The House and Senate Appropriations committees early Wednesday filed a $1.15 trillion fiscal 2016 omnibus spending bill that would end a 40-year ban on exporting crude oil and breathe new life into an expired land conservation account.
Negotiators, however, dropped the most contentious policy issues that had tripped up spending debates in recent weeks, including provisions that would have curtailed Obama administration environmental, financial and campaign finance regulations and effectively blocked the flow of refugees from Syria and Iraq.
The bipartisan compromise (HR 2029) provides fresh line-by-line guidance to every agency under the panels’ jurisdiction through Sept. 30, 2015, and is the product of weeks of closely held and hard-fought negotiations between the two chambers and parties.
Public release of the sprawling, 2,009-page package was delayed until just after 1:30 a.m. Wednesday after party leaders spent Tuesday swapping final offers.
While Republicans announced they had arrived at a deal, there were no statements issued by House or Senate Democratic appropriators, and a senior Democratic aide said Tuesday night that the omnibus document would be reviewed line-by-line by Democrats.
GOP leaders had initially said they would adhere to the GOP’s “three-day rule,” releasing the package on Tuesday and scheduling a House final passage vote Thursday. It was unclear how the timeline might slip due to the delay. The Senate is expected to consider the legislation later in the week.
Republican leaders early Wednesday also unveiled the text of a third short-term continuing resolution that would extend temporary spending authority through Dec. 22. The current stopgap (HR 2250) expires at midnight, and both chambers must clear the measure by then to avoid a government shutdown.
The omnibus abandons the most contentious policy riders that have sharply divided the parties in recent months, including language that would have penalized Planned Parenthood, blocked a major clean water rule from the EPA and Army Corps of Engineers, lifted coordination restrictions on the national political parties and peeled back portions of the Dodd-Frank financial regulatory overhaul (PL 111-203).
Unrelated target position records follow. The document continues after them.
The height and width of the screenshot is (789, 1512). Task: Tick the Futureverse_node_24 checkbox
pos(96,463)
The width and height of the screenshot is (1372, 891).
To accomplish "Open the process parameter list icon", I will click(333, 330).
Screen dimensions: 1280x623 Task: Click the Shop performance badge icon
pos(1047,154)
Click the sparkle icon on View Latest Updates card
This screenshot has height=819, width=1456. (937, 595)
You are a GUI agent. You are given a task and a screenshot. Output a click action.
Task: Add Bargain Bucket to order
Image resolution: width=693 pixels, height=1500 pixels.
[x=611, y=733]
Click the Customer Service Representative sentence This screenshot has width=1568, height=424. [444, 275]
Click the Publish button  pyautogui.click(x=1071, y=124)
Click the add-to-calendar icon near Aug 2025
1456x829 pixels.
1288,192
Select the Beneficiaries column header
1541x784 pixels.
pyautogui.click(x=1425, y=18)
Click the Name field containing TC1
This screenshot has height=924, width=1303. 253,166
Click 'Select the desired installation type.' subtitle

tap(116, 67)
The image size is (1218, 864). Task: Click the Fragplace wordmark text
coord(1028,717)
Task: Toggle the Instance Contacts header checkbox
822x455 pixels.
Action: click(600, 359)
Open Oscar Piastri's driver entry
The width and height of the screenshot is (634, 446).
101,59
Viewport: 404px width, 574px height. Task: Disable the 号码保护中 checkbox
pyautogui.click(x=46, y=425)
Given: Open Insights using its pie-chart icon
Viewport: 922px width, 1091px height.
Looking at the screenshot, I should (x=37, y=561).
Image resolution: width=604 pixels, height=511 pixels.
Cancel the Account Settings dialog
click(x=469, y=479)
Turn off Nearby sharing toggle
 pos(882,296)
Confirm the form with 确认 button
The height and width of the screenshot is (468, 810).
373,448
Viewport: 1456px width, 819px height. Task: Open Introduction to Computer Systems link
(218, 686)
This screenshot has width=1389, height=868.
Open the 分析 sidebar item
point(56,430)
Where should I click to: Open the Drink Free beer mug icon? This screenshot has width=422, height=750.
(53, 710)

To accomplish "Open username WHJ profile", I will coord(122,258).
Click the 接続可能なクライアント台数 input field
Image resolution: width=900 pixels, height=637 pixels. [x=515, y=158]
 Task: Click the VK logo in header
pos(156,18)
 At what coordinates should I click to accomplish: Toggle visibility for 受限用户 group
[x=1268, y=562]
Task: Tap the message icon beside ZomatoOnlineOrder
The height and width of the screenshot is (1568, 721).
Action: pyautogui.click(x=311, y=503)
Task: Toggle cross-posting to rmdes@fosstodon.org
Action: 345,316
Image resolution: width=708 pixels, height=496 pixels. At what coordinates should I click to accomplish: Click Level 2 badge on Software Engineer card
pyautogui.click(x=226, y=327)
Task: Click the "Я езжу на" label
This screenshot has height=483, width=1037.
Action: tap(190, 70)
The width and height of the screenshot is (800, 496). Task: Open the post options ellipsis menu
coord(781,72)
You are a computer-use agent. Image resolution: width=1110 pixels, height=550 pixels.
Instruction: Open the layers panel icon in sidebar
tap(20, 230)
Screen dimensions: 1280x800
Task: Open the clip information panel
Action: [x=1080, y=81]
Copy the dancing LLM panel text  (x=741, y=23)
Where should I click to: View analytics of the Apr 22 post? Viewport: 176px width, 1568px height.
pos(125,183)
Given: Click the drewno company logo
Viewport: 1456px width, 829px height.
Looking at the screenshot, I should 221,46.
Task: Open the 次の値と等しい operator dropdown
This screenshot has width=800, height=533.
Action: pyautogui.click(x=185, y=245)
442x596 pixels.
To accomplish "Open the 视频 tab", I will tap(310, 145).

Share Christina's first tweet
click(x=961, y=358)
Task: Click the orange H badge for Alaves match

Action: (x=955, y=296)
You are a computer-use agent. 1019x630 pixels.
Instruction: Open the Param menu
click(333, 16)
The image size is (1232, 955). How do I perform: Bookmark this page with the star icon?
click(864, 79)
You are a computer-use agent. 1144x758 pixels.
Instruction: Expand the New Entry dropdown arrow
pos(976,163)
Those decisions were meant to please Democrats, whose votes will be needed to carry the legislation through both chambers.
Appropriators proposed funding boosts to historic levels for such popular research agencies as the National Institutes of Health and National Science Foundation to $32 billion and $7.5 billion respectively, while largely flat-lining the coffers of divisive agencies such as the IRS and EPA.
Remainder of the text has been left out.